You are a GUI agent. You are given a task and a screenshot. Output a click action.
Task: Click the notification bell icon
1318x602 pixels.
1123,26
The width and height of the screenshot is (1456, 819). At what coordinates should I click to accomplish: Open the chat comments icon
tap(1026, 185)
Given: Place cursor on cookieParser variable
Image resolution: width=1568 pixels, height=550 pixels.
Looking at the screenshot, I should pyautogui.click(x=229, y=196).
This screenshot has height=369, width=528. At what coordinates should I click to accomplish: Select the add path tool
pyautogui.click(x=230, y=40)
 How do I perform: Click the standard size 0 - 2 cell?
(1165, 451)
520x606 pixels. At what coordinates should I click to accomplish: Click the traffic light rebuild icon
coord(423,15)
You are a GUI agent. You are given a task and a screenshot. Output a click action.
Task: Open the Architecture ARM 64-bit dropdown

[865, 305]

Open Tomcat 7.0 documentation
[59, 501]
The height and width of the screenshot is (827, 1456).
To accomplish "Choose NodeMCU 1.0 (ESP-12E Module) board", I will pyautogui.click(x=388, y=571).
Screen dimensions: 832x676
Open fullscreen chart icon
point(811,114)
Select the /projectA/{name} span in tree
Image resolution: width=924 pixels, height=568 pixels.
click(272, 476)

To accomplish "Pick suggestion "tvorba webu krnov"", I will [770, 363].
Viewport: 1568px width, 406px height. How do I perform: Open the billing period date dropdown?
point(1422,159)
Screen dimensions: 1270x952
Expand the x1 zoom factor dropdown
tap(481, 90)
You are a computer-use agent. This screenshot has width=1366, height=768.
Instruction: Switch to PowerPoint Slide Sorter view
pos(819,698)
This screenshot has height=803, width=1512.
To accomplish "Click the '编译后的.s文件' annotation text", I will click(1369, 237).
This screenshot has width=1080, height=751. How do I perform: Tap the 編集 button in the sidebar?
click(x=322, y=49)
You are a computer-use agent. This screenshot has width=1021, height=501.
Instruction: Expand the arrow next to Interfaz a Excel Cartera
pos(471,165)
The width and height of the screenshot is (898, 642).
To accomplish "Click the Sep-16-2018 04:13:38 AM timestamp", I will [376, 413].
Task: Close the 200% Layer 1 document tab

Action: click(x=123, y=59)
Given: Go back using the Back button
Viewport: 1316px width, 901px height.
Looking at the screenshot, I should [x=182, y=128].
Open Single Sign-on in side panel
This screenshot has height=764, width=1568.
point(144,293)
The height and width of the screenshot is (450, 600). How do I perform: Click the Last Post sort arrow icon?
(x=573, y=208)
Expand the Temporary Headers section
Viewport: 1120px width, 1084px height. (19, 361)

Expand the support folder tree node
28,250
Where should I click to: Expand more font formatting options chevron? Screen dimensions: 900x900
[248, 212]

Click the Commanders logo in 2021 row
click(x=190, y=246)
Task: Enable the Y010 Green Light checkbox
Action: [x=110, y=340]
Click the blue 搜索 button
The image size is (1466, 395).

************

# PROBLEM TO SOLVE
Update the listing above by changing every "dropdown" to "menu" and leaving everything else the same.

# FINAL RESULT
You are a GUI agent. You are given a task and a screenshot. Output a click action.
Task: Click the notification bell icon
1318x602 pixels.
1123,26
The width and height of the screenshot is (1456, 819). At what coordinates should I click to accomplish: Open the chat comments icon
tap(1026, 185)
Given: Place cursor on cookieParser variable
Image resolution: width=1568 pixels, height=550 pixels.
Looking at the screenshot, I should pyautogui.click(x=229, y=196).
This screenshot has height=369, width=528. At what coordinates should I click to accomplish: Select the add path tool
pyautogui.click(x=230, y=40)
 How do I perform: Click the standard size 0 - 2 cell?
(1165, 451)
520x606 pixels. At what coordinates should I click to accomplish: Click the traffic light rebuild icon
coord(423,15)
You are a GUI agent. You are given a task and a screenshot. Output a click action.
Task: Open the Architecture ARM 64-bit menu

[865, 305]

Open Tomcat 7.0 documentation
[59, 501]
The height and width of the screenshot is (827, 1456).
To accomplish "Choose NodeMCU 1.0 (ESP-12E Module) board", I will pyautogui.click(x=388, y=571).
Screen dimensions: 832x676
Open fullscreen chart icon
point(811,114)
Select the /projectA/{name} span in tree
Image resolution: width=924 pixels, height=568 pixels.
click(272, 476)

To accomplish "Pick suggestion "tvorba webu krnov"", I will [770, 363].
Viewport: 1568px width, 406px height. How do I perform: Open the billing period date menu?
point(1422,159)
Screen dimensions: 1270x952
Expand the x1 zoom factor menu
tap(481, 90)
You are a computer-use agent. This screenshot has width=1366, height=768.
Instruction: Switch to PowerPoint Slide Sorter view
pos(819,698)
This screenshot has height=803, width=1512.
To accomplish "Click the '编译后的.s文件' annotation text", I will click(1369, 237).
This screenshot has width=1080, height=751. How do I perform: Tap the 編集 button in the sidebar?
click(x=322, y=49)
You are a computer-use agent. This screenshot has width=1021, height=501.
Instruction: Expand the arrow next to Interfaz a Excel Cartera
pos(471,165)
The width and height of the screenshot is (898, 642).
To accomplish "Click the Sep-16-2018 04:13:38 AM timestamp", I will [376, 413].
Task: Close the 200% Layer 1 document tab

Action: click(x=123, y=59)
Given: Go back using the Back button
Viewport: 1316px width, 901px height.
Looking at the screenshot, I should [x=182, y=128].
Open Single Sign-on in side panel
This screenshot has height=764, width=1568.
point(144,293)
The height and width of the screenshot is (450, 600). How do I perform: Click the Last Post sort arrow icon?
(x=573, y=208)
Expand the Temporary Headers section
Viewport: 1120px width, 1084px height. (19, 361)

Expand the support folder tree node
28,250
Where should I click to: Expand more font formatting options chevron? Screen dimensions: 900x900
[248, 212]

Click the Commanders logo in 2021 row
click(x=190, y=246)
Task: Enable the Y010 Green Light checkbox
Action: [x=110, y=340]
Click the blue 搜索 button
The image size is (1466, 395).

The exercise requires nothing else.